Command line: use the --regex.line_regex flag to tell honeytail how to extract data from a log line.

You must provide at least one regex. You may optionally specify multiple regexes. Lines will be parsed by the first regex to find a match. Precedence is based on the order you pass in line_regex, so specify your regexes from most-specific to least-specific.

On the command line, you will need to wrap the regex in quotes.

honeytail \
    --writekey YOUR_API_KEY \
    --file PATH/FILE.LOG \
    --parser regex \
    --dataset "MY_TEST_SET" \
    --backfill \
    --regex.line_regex="\[(?P<time>\d{2}:\d{2}:\d{2})\] (?P<message>\w+)" \
    --regex.line_regex="(?P<field1>\w+) (?P<field2>\w+)"

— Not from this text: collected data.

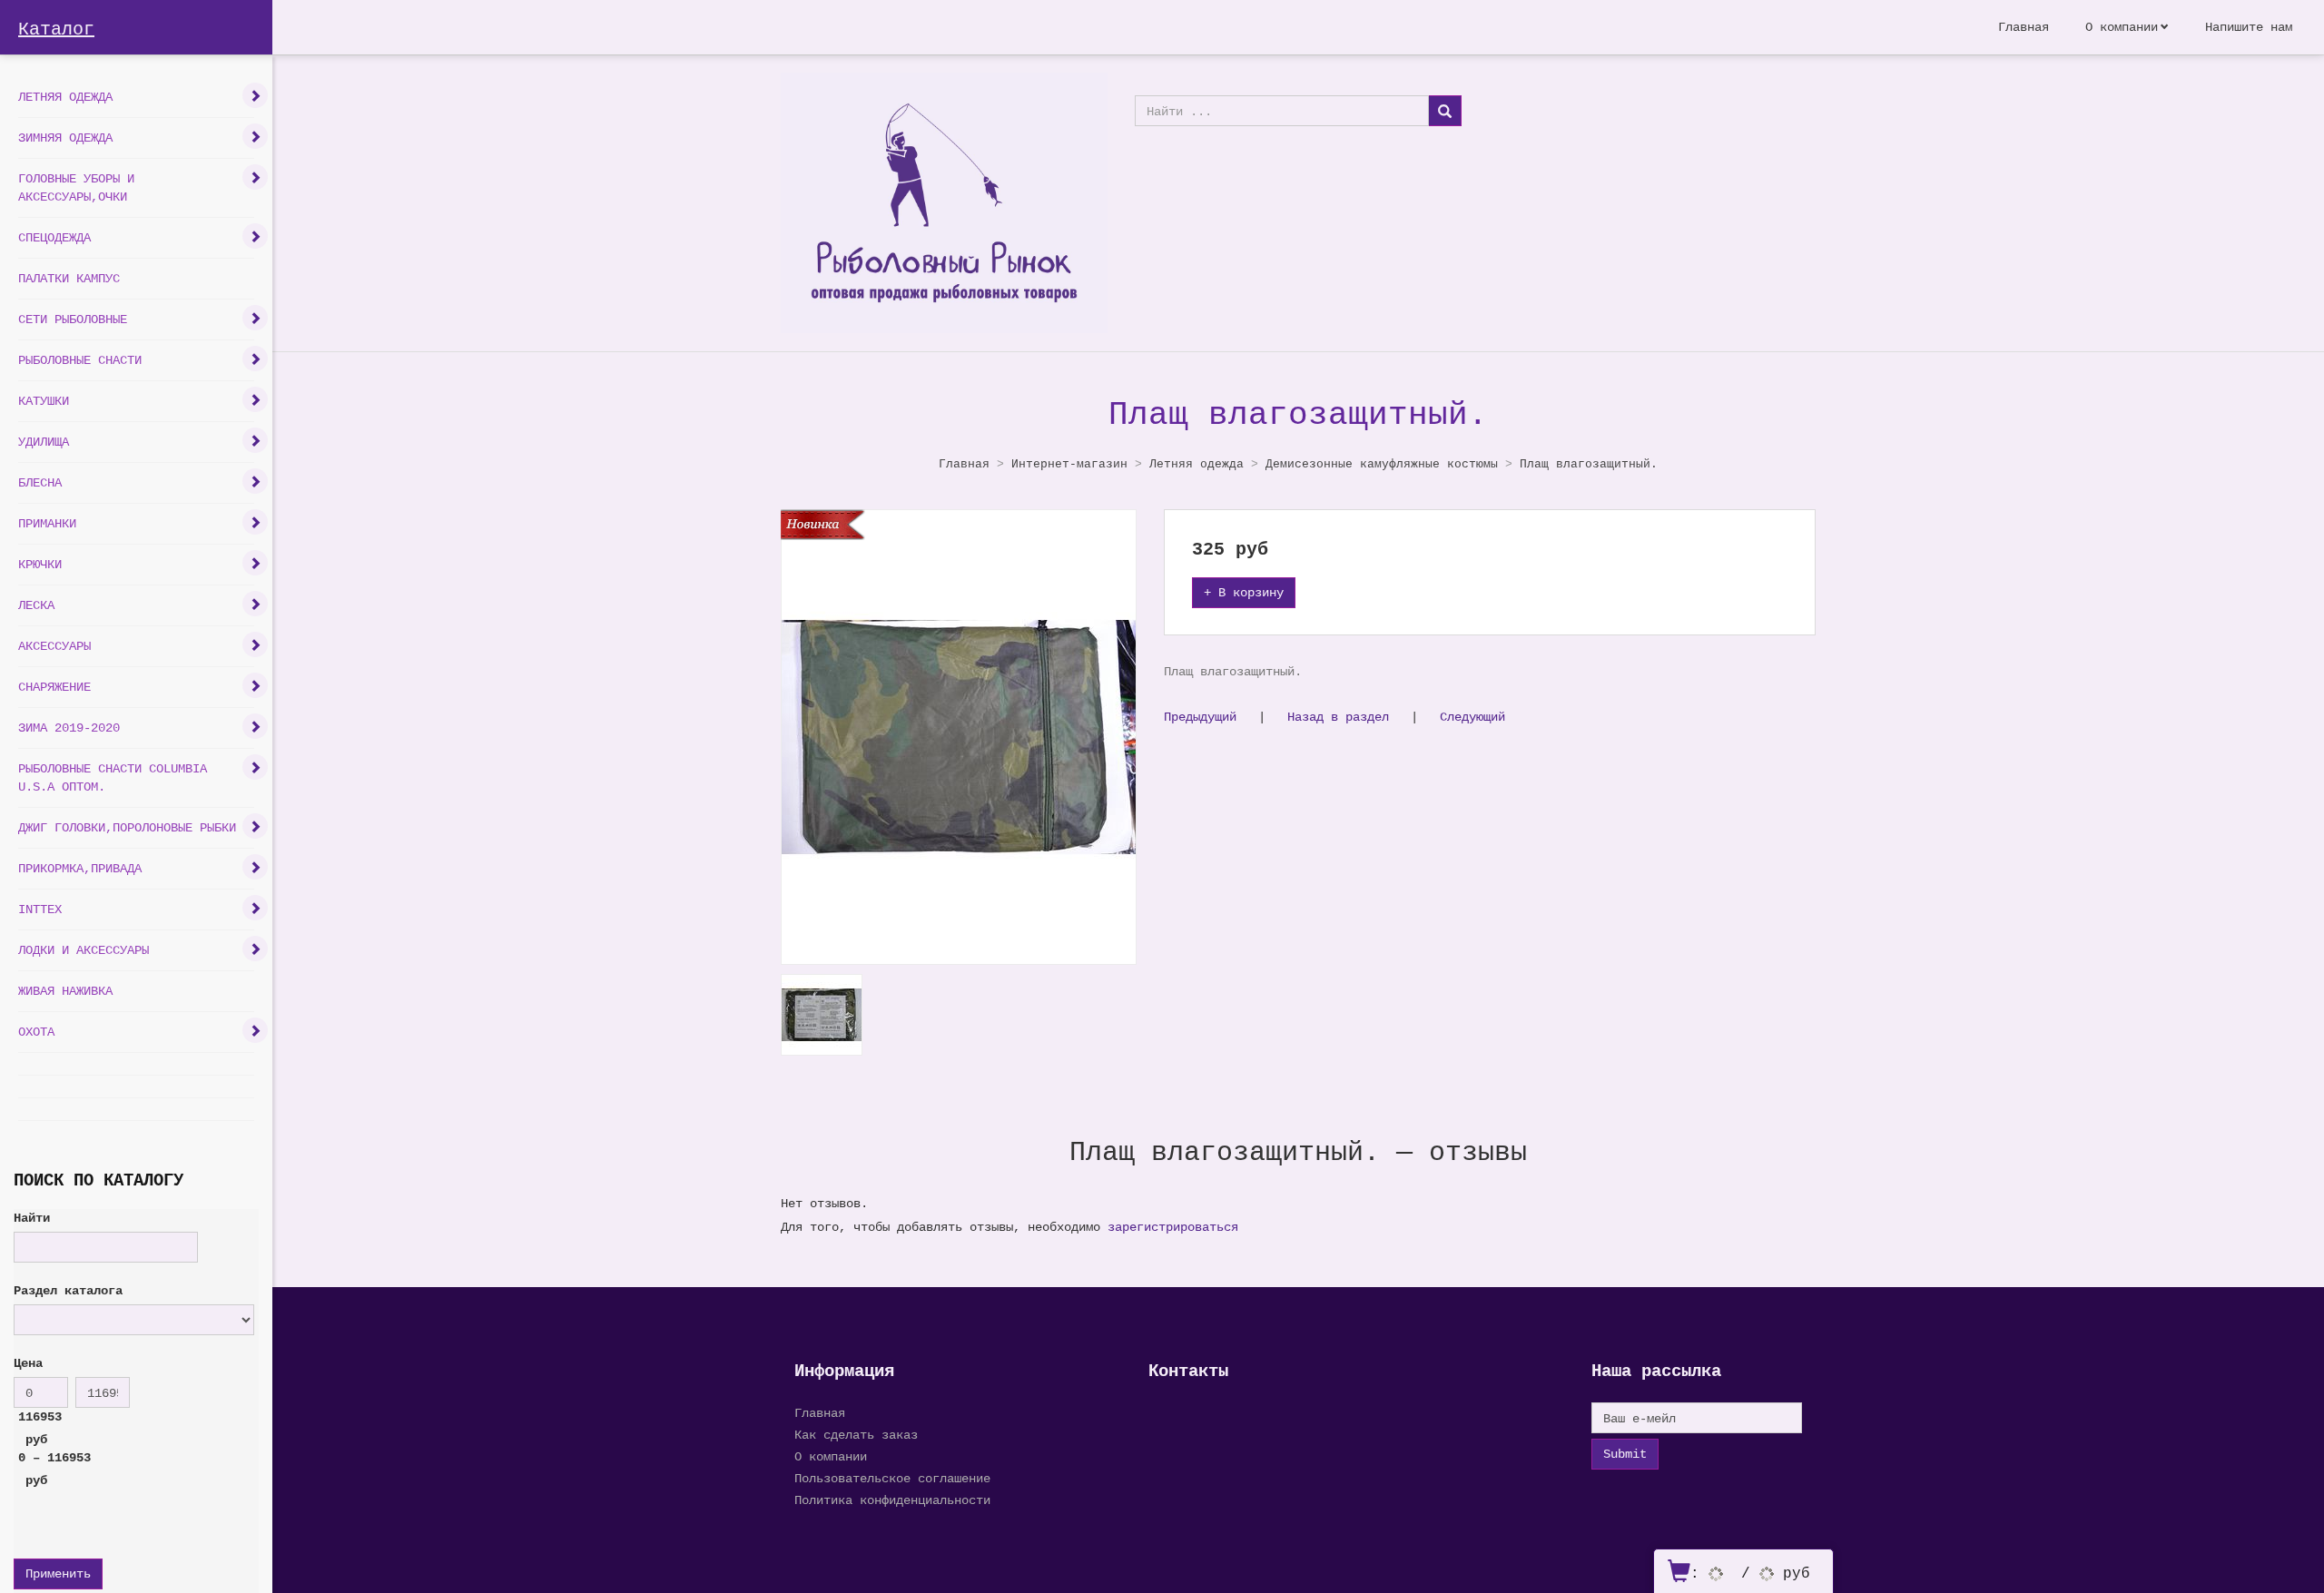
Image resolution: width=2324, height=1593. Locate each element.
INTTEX (40, 909)
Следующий (1472, 716)
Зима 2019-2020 (69, 727)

Equivalent configuration file specification. Note that you should not wrap the regex in quotes here.

[Regex Parser Options]
; a regular expression with named capture groups representing the fields you want parsed
LineRegex = \[(?P<time>\d{2}:\d{2}:\d{2})\] (?P<message>\w+)
LineRegex = (?P<field1>\w+) (?P<field2>\w+)

Regex Syntax 

Regexes must contain at least one named capture group. Use the (?P<name>re) syntax for named groups. Example:

Log file

[2017/11/07 22:59:46] 200 ...
[2017/11/07 22:59:48] 500 ...
[2017/11/07 23:01:02] 404 ...

with

--regex.line_regex="\[(?P<time>\d{4}/\d{2}/\d{2} \d{2}:\d{2}:\d{2})\] (?P<status>\d+)"

will yield rows like this:

{
  time: "2017/11/07 22:59:46",
  status: "200"
}

Nested Regex Grouping 

Nested groups are supported. For example:

--regex.line_regex="(?P<outer>[^ ]* (?P<inner1>[^ ]*) (?P<inner2>[^ ]*))"

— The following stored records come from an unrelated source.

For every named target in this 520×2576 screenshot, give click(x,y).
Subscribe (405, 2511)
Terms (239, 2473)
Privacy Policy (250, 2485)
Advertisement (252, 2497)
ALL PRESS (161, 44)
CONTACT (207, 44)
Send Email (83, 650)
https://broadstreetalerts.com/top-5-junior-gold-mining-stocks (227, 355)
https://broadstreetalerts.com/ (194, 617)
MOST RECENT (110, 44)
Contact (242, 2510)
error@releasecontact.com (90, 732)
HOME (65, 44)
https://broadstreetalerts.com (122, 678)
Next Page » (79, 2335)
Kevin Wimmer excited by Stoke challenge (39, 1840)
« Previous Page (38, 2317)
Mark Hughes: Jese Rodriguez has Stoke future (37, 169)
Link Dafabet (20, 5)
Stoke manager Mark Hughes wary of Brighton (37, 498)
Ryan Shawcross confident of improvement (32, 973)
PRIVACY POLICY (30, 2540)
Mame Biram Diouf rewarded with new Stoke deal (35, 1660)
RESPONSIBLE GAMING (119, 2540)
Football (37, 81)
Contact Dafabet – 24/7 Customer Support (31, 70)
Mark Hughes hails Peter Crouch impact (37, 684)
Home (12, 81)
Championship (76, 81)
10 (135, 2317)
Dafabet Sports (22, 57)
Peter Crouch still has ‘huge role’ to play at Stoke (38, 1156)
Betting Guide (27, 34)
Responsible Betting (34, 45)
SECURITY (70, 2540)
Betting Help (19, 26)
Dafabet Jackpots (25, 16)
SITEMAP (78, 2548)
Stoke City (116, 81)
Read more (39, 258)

will parse a log line “A B C” into { outer: "A B C", inner1: "B", inner2: "C" }.

Timestamp Parsing 

Honeycomb expects all events to contain a timestamp field; if one is not provided, the server will associate the current time of ingest with the given payload.

Use the --regex.timefield and --regex.time_format flags to help honeytail understand where and how to extract the event’s timestamp.

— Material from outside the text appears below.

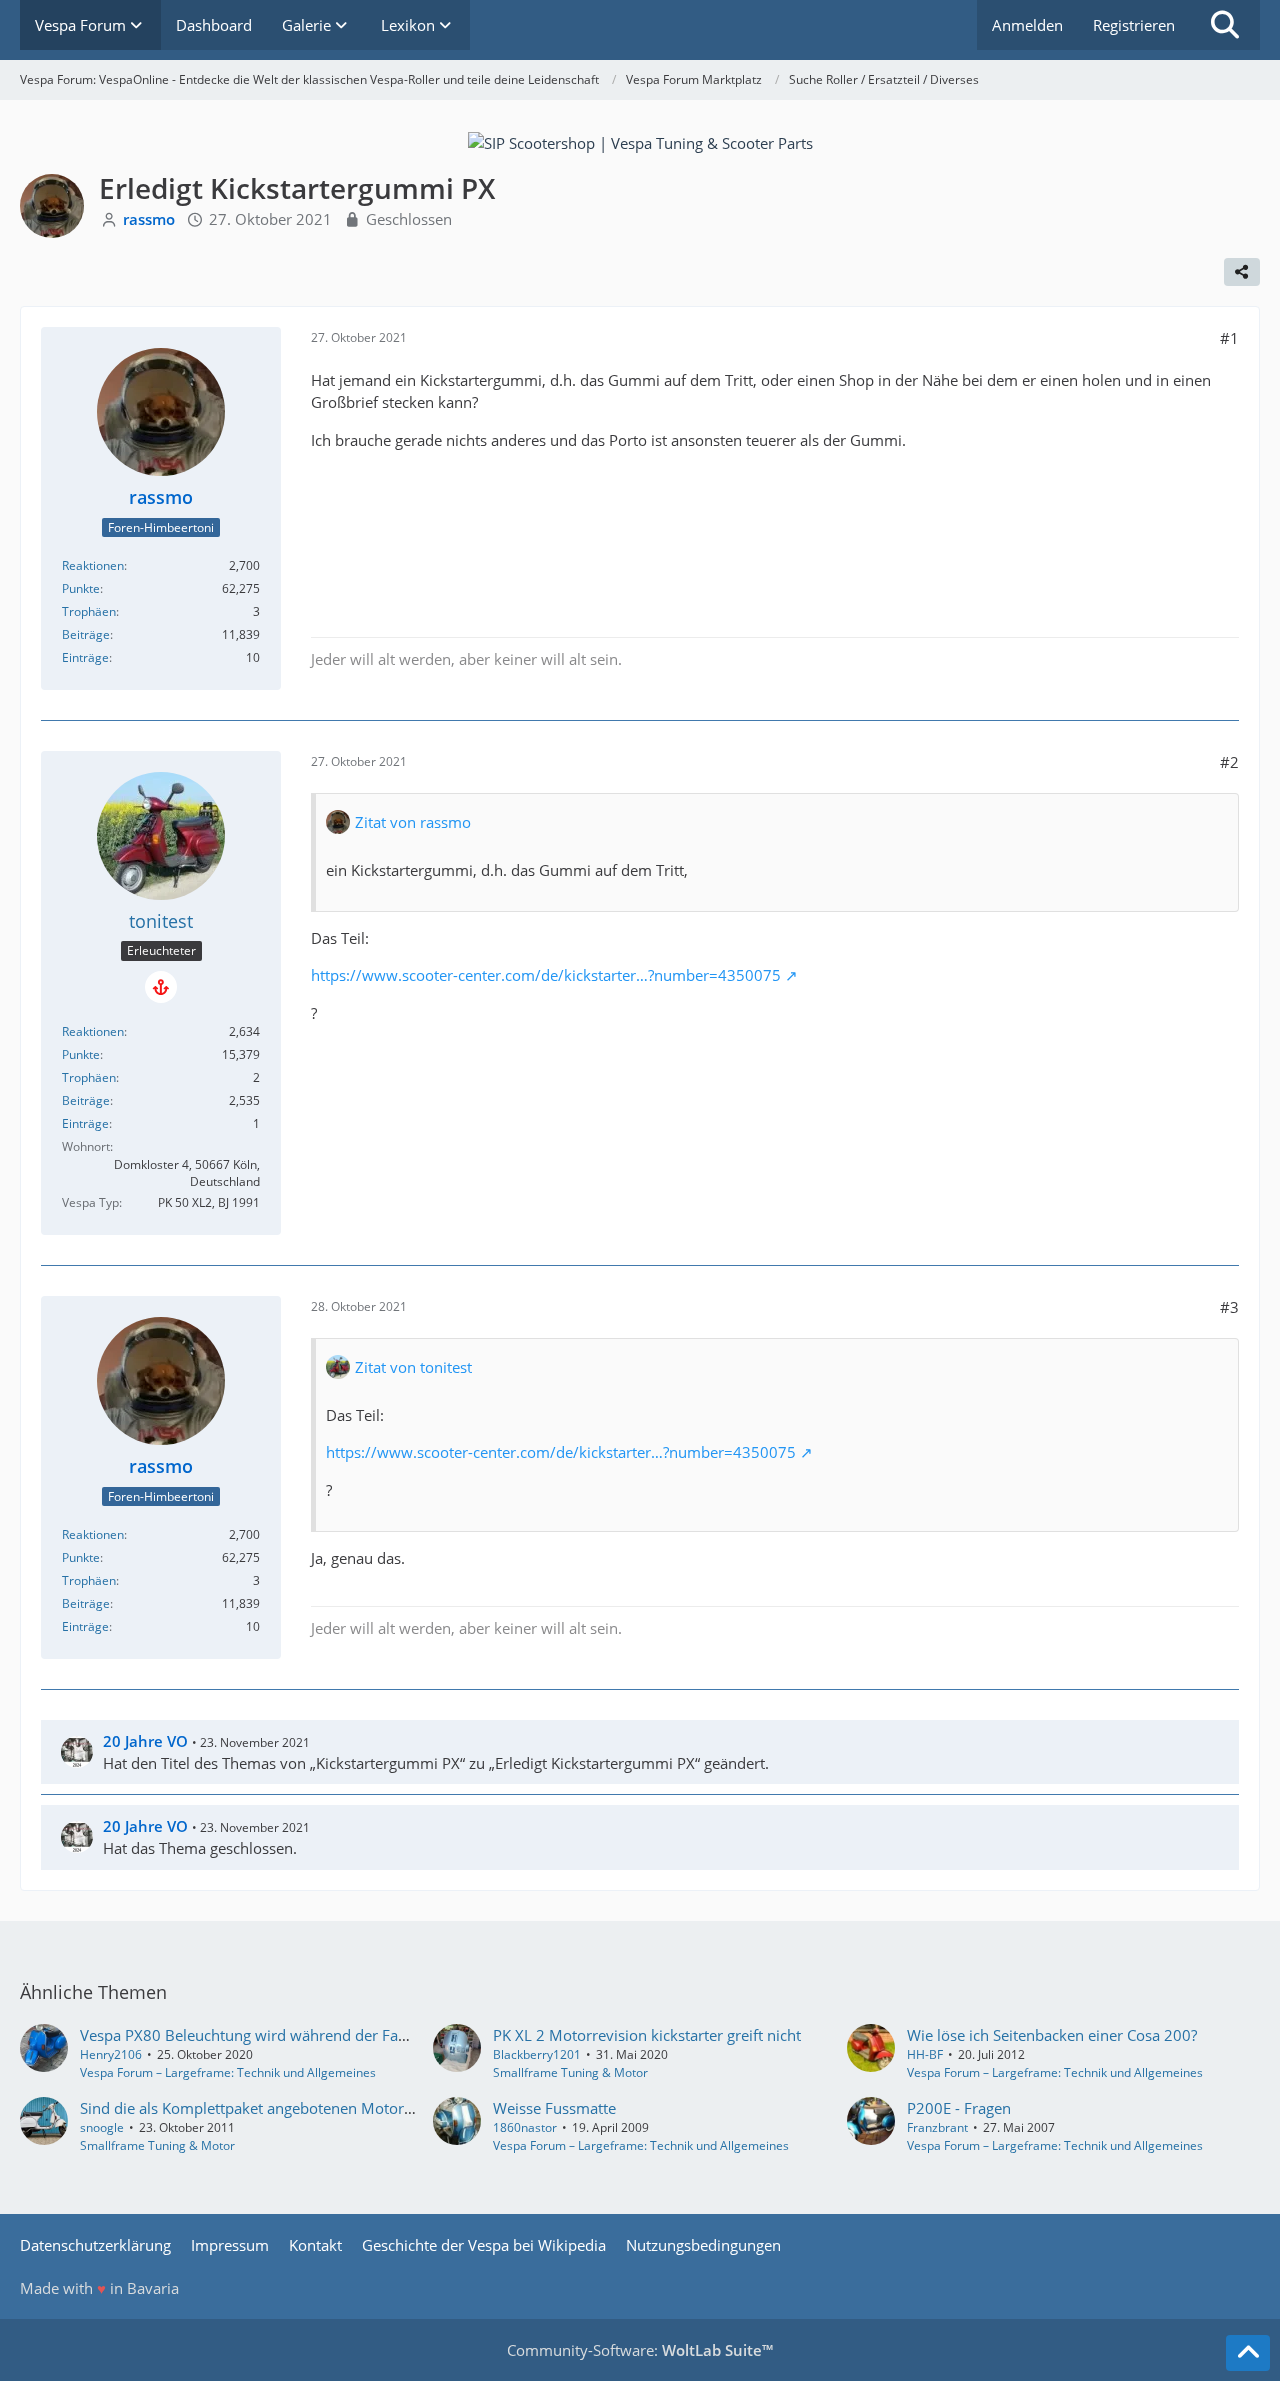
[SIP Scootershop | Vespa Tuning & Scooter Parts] (640, 141)
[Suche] (1225, 25)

For example, given a log file like the following:

[08/Oct/2015:00:26:26 +0000] 200 174 0.099

A command to consume those log lines (retaining the "local_time" field as the event’s timestamp would look like:

honeytail \
    --parser=regex \
    --writekey=YOUR_API_KEY \
    --file=server.log  \
    --dataset='MY_DATASET' \
    --backfill \
    --regex.line_regex=SOME_REGEX \
    --regex.timefield="local_time" \
    --regex.time_format="%d/%b/%Y:%H:%M:%S %z"

The --regex.timefield="local_time" argument tells honeytail to consider the "local_time" value to be the canonical timestamp for the events in the specified file.

The --regex.time_format argument specifies the timestamp format to be used while parsing. (It understands common strftime formats.)